The Knife Edge Trail, Maine
The Knife Edge is a full package including a magic carpet of fall’s russet colors visible from Mount Katahdin, the highest Maine peak. After an already pretty intensive hike up the Hunt Trail, you’ll arrive at the start of the 1.1 mile mind-and-leg twisting Knife Edge route. It’s a relentless assault with rock climbing, difficult stairs, small ledges, sharp drop-offs and 360-degree views of the state’s largest wilderness forest. After only an hour experiencing life on the Knife Edge, you hit the 5,267foot Baxter Mountain at the north-eastern terminus of the Appalachian Trail. This could easily be one of the most frighteningly spectacular summits on earth. As you look back at the jagged path you’ve just climbed you’ll have some idea of what it feels like to survive on the brink.
The West Branch Trail, Colorado
Colorado might be popular for its 14’s, but if you’re searching for a glimpse of real nature, forget about bagging the peak for boasting rights and instead, explore Northern Colorado’s backcountry. Considered one of America’s best remote sites, the Rawah Wilderness in the Roosevelt National Forest hosts a wide expanse of unadulterated natural beauty just 2.5 hours from Denver. Between Rawah’s 85 miles of trails, the 14-mile West Branch Trail, with a top elevation of 11,130 feet, provides a positive cornucopia of natural beauty; glacier-sculpted mountains, columbine-dappled meadows, trout-rich alpine streams, aspen groves and nonchalant mosses.
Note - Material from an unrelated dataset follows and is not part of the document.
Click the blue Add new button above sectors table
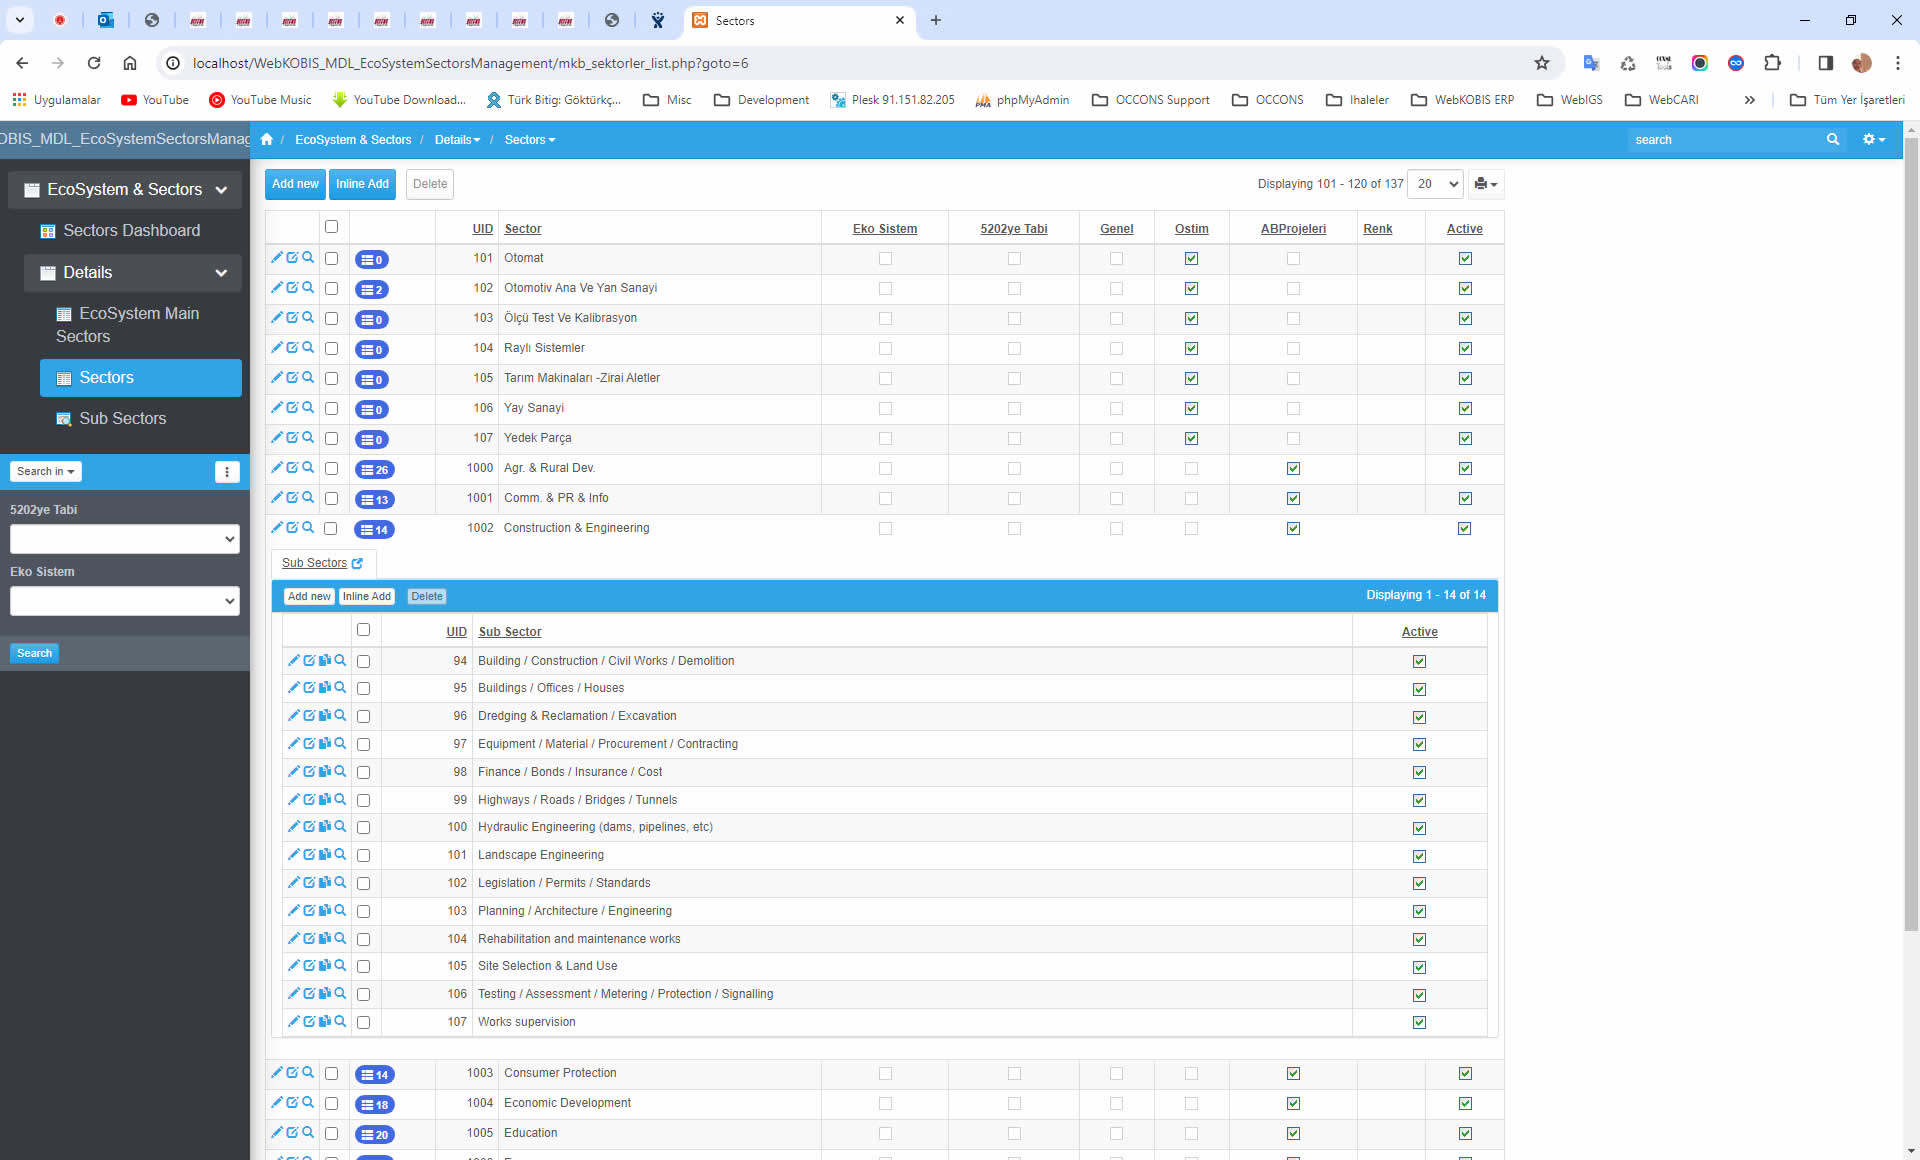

The trail criss-crosses other scenic pathways, such as Camp Lake Trail and Blue Lake Trail and finishes with a dreamscape view of Island in the Carey Lakes.
Wave Trail, Vermillion Cliffs National Monument, Arizona/Utah
It feels like you’ve won a climbing draw walking on these vivid red-orange rock waves. The Vermilion Cliffs National Monument spans over 294,000 acres and has just 20 licenses a day available for visitors who want to experience the old sandstone rainbow in the Paria Canyon. Situated very close from the North Rim of the Grand Canyon, the Wave Path, also known as Coyote Buttes North, is a six-mile trip across the open desert that is better explored in spring and fall.
Although you’ve come for the spectacular striations, fossil footprints and mesmerizing ice cream swirl patterns, there are no specific paths or markers, only a map sheet from the Land Management Bureau, so you will need to take a peek at your map before setting off into this Martian-like landscape. Arrive soon after sunrise as the sandstone butts erupt with flaming colors and leave time to discover the 16-mile Buckskin Gulch, the largest and widest slot canyon in the country.
Whichever hike you eventually decide to take, these are, without doubt, some of the very best the US and even the world has to offer. Serious hikers plan months in advance and for many walking the Knife Edge or climbing Half Dome is a once in lifetime experience. Before you set out, to take in the red rocks and deserts, the forests, rivers and mountains of the US, find out if a permit is required and that you have the right gear and skills. That way you can enjoy the best hikes in the US and make back home again uplifted and safe.